In honor of the
contract-first service development philosophy, I'm going to be creating
XSD schemas as
contracts for some Web Services I'm writing. Taking a pragmatic approach, I'm
thinking of creating the necessary schemas and then using the
xsd.exe command line utility to create
Data Transfer Objects (DTOs) based on them. I really like xsd.exe for
creating typed-DataSets, and it is kinda cool that you can derive XSDs from .NET
classes with it (although I don't see that ever happening), but I'm kinda bumbed-out
that it creates public fields rather than properties. I know this isn't a
limitation in Visual Studio 2005 because they
changed generating fields to properties to allow databinding. Also, you really shouldn't be doing anything with DTOs other than using them to create your BL objects, etc - but the
problem of
the limited contract-first available toolset is an issue. I'm going to be
looking around for some nice tools for this kind of development. Drop me a line
if you have any suggestions.

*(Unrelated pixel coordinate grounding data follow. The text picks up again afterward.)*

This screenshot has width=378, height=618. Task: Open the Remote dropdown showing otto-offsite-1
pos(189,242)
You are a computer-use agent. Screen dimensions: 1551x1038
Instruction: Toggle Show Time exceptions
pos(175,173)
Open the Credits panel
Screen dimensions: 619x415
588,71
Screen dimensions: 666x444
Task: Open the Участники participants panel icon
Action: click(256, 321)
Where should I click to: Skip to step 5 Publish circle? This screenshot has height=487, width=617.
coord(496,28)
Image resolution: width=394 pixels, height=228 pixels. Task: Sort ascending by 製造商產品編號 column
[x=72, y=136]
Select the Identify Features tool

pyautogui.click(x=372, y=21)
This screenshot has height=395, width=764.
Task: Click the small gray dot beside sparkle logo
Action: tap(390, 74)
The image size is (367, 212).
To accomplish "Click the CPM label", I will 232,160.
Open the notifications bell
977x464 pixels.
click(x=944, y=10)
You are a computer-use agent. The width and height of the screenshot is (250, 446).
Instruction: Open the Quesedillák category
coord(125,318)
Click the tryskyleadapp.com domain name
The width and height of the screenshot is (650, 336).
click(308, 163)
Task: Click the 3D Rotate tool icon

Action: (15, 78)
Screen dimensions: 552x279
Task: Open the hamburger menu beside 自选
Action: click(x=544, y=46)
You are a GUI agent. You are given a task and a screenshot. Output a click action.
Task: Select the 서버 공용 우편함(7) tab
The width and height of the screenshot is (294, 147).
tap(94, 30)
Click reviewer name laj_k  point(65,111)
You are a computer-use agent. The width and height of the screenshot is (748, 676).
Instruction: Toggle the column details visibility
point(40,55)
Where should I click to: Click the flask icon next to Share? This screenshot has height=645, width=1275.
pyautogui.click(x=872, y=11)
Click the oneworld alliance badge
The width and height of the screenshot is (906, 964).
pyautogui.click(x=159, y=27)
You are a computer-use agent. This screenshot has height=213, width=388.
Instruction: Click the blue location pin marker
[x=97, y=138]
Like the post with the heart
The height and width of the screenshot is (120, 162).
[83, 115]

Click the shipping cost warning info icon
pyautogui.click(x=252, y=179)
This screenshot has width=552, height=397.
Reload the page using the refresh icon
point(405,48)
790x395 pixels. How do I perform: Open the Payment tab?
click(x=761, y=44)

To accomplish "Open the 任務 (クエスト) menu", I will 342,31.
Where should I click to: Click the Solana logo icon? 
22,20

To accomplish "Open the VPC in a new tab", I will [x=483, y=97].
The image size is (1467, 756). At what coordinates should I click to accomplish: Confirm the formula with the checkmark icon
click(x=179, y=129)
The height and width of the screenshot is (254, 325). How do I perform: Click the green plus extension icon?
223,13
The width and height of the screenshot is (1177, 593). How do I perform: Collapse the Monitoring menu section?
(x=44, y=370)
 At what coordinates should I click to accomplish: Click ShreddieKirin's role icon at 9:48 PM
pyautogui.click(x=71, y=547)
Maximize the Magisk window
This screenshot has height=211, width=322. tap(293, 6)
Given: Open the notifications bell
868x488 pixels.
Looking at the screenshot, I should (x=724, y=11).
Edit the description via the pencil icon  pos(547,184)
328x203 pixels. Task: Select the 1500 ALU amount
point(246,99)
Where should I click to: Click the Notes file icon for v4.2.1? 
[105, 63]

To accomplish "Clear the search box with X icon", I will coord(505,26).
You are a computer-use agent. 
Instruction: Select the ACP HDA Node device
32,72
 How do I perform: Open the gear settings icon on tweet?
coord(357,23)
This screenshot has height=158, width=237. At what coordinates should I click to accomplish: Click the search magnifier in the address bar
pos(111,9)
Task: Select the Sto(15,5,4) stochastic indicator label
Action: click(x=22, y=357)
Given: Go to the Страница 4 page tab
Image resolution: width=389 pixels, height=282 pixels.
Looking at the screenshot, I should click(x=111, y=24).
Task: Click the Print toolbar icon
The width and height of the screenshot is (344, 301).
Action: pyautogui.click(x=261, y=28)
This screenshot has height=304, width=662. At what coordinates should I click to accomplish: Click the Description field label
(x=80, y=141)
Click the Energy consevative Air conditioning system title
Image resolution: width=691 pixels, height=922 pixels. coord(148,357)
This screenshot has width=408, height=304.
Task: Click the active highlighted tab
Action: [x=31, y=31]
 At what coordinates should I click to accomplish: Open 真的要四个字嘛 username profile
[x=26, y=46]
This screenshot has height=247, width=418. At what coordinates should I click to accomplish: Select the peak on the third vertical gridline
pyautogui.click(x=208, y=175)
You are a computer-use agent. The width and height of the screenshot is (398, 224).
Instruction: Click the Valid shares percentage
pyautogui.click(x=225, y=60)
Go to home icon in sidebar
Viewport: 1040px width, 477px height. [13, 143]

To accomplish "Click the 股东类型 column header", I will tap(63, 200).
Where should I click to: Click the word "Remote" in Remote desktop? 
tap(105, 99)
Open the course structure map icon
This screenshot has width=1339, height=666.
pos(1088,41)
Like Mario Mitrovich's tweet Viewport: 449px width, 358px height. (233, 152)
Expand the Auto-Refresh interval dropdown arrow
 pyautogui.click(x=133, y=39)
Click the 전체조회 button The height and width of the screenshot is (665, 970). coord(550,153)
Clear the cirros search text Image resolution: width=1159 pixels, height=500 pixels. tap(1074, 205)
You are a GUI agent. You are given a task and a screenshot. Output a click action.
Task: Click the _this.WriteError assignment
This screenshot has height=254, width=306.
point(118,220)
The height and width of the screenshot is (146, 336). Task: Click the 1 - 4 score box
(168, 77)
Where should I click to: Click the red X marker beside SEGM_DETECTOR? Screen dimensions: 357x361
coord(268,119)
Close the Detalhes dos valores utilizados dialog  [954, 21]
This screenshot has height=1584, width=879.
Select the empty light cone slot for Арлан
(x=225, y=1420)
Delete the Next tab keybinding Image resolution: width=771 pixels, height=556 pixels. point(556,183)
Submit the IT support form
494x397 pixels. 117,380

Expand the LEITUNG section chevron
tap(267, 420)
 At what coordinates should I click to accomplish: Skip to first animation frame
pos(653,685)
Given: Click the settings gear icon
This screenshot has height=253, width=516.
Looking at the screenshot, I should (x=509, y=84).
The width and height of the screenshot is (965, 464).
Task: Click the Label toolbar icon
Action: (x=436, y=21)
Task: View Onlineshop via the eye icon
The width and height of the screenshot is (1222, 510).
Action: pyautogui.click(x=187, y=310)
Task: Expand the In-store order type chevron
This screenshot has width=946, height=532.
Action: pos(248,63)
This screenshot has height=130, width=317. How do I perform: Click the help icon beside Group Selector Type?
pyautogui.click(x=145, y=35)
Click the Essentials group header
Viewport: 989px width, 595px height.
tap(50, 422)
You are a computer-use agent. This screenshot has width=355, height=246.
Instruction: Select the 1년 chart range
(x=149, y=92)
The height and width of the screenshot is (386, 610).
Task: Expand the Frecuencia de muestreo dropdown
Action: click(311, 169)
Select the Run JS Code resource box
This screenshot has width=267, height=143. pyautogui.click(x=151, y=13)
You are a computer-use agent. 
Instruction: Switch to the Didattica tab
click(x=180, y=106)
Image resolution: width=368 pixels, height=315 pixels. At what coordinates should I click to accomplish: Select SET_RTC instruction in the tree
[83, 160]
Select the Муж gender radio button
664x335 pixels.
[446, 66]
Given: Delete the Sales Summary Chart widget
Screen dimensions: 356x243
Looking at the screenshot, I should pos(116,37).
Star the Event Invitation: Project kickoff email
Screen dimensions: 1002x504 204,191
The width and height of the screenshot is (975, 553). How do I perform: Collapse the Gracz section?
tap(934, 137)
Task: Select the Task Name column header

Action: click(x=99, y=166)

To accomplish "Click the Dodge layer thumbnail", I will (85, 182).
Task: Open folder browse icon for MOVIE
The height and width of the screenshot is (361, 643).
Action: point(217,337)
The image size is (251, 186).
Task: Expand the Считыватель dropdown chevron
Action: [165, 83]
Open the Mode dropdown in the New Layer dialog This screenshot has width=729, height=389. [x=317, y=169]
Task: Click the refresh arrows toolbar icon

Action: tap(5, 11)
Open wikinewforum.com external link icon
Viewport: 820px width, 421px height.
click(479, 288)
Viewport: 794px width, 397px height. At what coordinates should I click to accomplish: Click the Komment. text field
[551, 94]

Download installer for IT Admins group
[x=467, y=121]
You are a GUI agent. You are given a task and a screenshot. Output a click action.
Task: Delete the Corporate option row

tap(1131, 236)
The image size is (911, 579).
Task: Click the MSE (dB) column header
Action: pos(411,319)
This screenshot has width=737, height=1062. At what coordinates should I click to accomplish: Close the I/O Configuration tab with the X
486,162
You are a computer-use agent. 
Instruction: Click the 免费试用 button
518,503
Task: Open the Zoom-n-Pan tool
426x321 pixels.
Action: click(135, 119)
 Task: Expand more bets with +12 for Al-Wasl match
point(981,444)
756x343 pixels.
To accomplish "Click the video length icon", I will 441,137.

It would be nice, for example, to have a more
robust xsd.exe utility that could possibly enforce things like pattern
restrictions defined in an XSD. For example, I was playing around with an
example schema on
http://www.w3.org/TR/xmlschema-0/ that had an SKU type defined like this...
<xsd:simpleType
name="SKU">
<xsd:restriction
base="xsd:string">
<xsd:pattern
value="\d{3}-[A-Z]{2}"
/>
</xsd:restriction>
</xsd:simpleType>
<xsd:attribute
name="partNum"
type="SKU"
use="required"
/>
Once I run "xsd.exe /c" to create a class based on that schema, there's no
enforcement of that pattern, nor does the Web Service care during the SOAP call
(which isn't suprising). The generated class for
partNum
looks like this...
[System.Xml.Serialization.XmlAttributeAttribute()]
public
string partNum;
Maybe it isn't feasible to enforce this. Another example is if I create a Foo
element with a couple of Bar types and I set maxOccurs to 2...
<xs:element
name="Foo">
<xs:complexType>
<xs:sequence>
<xs:element
name="Bars"
type="Bar"
minOccurs="0"
maxOccurs="2"
/>
<xs:element
name="FooName"
type="xs:string"
/>
</xs:sequence>
</xs:complexType>
</xs:element>
There's no problem creating 10 elements and breaking the maxOccurs schema
definition...
//Add more than 2 bars...
localhost.Foo f = new localhost.Foo();
f.Bars =
new localhost.Bar[10];
for(int
i = 0; i < 10; i++)
{
f.FooName = "F" + i;
f.Bars[i] = new localhost.Bar();
f.Bars[i].Name = "B" + i;
}
service.Test2(f);
The bottom line here is that it would be nice to at least have some great
tools for contract-first (or the "hybrid approach") to service development.